Saved entries
== Segment start ==
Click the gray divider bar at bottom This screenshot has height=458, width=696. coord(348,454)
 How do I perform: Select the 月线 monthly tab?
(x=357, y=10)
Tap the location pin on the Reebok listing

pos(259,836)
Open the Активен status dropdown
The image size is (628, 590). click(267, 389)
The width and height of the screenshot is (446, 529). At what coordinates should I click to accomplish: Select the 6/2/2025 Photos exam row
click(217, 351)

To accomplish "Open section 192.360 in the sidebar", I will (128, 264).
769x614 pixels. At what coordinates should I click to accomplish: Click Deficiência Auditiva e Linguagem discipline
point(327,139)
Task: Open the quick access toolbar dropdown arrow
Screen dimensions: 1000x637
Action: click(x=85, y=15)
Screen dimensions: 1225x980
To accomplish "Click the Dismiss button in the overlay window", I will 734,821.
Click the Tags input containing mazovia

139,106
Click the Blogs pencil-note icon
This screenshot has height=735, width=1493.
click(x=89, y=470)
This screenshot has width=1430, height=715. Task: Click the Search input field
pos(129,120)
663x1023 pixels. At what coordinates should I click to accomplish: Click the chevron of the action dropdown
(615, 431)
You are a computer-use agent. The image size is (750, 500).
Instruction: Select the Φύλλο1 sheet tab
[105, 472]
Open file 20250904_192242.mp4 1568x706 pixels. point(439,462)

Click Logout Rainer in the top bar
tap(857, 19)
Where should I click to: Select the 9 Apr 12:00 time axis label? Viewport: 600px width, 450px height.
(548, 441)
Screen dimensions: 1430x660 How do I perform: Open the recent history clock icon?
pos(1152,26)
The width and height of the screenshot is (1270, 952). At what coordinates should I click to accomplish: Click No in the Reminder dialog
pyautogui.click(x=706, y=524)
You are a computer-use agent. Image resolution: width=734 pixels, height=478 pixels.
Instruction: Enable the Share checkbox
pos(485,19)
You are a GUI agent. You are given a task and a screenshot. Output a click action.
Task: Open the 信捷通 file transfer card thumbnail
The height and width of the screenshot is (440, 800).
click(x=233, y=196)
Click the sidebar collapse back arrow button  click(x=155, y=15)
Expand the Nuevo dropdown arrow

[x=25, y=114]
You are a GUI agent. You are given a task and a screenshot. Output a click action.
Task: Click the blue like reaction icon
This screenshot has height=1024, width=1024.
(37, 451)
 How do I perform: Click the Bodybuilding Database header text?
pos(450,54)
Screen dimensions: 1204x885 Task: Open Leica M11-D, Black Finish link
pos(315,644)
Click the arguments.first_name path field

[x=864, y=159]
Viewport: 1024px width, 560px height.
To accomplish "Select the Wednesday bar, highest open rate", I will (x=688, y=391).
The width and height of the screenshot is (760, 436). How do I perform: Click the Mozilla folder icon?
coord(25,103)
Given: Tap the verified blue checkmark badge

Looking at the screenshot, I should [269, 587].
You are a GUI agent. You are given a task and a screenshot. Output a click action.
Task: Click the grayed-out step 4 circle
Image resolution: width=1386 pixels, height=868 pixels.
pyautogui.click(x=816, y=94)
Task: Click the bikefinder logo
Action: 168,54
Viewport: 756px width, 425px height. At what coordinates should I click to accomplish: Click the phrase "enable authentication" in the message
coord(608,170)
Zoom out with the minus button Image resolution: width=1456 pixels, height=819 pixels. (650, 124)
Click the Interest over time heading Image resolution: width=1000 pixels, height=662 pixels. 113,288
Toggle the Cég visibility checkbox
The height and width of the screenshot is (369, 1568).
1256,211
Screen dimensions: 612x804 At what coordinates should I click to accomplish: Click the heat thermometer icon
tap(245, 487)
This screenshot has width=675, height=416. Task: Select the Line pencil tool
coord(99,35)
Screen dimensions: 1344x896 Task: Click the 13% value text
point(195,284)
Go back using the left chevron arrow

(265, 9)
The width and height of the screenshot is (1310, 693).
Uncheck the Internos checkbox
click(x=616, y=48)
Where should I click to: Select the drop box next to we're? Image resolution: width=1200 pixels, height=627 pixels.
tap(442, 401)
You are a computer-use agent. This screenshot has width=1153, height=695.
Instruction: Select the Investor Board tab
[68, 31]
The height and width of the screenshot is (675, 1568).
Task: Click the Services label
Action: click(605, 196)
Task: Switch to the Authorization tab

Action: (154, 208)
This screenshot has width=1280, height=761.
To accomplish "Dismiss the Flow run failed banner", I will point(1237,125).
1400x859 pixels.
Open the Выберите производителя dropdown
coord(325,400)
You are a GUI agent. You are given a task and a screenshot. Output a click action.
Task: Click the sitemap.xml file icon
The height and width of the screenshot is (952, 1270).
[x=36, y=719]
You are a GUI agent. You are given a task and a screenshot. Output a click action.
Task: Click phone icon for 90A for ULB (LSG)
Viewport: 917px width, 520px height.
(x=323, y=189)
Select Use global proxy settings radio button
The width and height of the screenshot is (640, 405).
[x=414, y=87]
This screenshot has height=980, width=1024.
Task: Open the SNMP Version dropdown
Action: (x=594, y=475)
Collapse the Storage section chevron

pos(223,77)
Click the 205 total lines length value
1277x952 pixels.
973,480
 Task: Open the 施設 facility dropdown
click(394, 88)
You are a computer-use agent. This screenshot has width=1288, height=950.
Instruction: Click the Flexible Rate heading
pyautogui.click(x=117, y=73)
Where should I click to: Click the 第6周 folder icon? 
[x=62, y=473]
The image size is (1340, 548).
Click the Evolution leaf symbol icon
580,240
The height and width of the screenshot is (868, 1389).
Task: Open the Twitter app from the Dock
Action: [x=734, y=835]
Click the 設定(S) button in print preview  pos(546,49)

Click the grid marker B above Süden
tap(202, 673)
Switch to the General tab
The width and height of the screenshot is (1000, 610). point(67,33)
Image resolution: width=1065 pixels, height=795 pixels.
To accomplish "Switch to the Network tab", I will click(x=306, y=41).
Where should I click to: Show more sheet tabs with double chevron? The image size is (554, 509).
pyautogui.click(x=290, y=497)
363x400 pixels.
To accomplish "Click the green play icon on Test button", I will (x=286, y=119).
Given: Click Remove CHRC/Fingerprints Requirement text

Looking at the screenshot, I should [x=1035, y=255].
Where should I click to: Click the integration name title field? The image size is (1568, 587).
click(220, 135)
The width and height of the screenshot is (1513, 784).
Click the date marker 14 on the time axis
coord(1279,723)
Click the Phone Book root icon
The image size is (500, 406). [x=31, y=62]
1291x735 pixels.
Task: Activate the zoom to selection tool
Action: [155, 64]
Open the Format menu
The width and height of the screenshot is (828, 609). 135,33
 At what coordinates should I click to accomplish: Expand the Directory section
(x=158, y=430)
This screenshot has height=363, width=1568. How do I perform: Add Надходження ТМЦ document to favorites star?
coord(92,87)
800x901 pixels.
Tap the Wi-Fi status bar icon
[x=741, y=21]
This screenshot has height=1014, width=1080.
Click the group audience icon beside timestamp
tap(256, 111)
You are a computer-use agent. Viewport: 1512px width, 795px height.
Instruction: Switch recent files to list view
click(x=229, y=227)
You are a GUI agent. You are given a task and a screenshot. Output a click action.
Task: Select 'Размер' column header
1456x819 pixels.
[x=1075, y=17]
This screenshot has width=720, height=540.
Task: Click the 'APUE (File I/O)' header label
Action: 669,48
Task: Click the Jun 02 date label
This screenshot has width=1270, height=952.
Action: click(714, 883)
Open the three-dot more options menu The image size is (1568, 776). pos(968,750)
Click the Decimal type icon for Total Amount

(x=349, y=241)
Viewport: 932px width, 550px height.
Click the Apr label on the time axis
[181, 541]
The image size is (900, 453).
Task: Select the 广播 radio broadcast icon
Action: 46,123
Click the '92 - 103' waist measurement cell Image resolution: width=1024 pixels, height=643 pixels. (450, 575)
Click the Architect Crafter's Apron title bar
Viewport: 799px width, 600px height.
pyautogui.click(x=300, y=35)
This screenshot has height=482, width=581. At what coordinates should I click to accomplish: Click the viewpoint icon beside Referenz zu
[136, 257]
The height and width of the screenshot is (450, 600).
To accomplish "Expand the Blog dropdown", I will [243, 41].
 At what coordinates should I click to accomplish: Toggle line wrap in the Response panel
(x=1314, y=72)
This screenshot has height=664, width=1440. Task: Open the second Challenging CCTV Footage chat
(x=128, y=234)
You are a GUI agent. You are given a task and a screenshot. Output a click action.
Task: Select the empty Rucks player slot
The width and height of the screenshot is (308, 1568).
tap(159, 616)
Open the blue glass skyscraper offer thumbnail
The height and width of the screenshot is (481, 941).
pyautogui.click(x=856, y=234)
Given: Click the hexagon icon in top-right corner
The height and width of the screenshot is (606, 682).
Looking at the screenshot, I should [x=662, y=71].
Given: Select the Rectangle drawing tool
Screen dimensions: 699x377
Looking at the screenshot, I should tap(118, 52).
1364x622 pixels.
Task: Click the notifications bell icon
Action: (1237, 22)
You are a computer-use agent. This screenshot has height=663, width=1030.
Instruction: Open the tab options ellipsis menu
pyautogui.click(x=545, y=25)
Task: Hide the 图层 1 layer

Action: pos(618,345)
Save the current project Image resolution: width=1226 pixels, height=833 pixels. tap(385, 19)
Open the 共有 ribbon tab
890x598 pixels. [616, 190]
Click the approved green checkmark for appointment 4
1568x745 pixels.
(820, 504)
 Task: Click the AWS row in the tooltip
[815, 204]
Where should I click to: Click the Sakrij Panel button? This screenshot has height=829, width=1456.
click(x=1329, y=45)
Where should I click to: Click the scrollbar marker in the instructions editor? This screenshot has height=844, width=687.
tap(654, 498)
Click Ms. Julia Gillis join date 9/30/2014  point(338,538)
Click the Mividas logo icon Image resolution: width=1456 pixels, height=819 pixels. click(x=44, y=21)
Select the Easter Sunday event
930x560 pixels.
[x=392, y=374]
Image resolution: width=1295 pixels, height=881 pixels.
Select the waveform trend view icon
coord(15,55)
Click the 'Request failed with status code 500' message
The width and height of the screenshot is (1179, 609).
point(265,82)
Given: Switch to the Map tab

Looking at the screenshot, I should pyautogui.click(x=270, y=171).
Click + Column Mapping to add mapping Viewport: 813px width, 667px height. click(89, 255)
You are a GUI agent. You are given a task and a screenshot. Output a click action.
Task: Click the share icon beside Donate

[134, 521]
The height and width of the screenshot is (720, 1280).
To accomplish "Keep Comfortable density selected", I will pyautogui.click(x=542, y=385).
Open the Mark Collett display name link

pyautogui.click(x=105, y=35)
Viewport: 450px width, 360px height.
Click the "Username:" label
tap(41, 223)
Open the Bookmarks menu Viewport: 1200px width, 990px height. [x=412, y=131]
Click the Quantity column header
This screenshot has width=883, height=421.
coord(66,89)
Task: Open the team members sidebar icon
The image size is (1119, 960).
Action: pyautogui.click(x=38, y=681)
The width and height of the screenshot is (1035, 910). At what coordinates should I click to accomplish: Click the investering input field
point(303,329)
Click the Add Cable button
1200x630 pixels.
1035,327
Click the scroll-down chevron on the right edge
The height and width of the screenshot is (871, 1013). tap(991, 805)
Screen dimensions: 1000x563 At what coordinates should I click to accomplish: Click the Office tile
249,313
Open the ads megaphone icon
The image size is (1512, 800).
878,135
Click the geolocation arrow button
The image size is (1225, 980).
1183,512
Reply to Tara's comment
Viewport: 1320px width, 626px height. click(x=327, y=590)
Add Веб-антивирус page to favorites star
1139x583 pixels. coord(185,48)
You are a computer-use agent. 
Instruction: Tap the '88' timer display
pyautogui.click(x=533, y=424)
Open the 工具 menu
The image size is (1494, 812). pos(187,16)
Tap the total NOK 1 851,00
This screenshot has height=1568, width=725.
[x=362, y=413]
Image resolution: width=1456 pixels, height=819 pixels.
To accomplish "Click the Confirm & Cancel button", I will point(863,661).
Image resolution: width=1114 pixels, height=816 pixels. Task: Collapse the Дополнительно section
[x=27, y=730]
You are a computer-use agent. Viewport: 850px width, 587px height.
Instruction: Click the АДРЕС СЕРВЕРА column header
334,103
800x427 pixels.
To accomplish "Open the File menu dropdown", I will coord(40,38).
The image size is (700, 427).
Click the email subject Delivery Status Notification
== Segment end ==
Report only how many lines above include "thumbnail".

2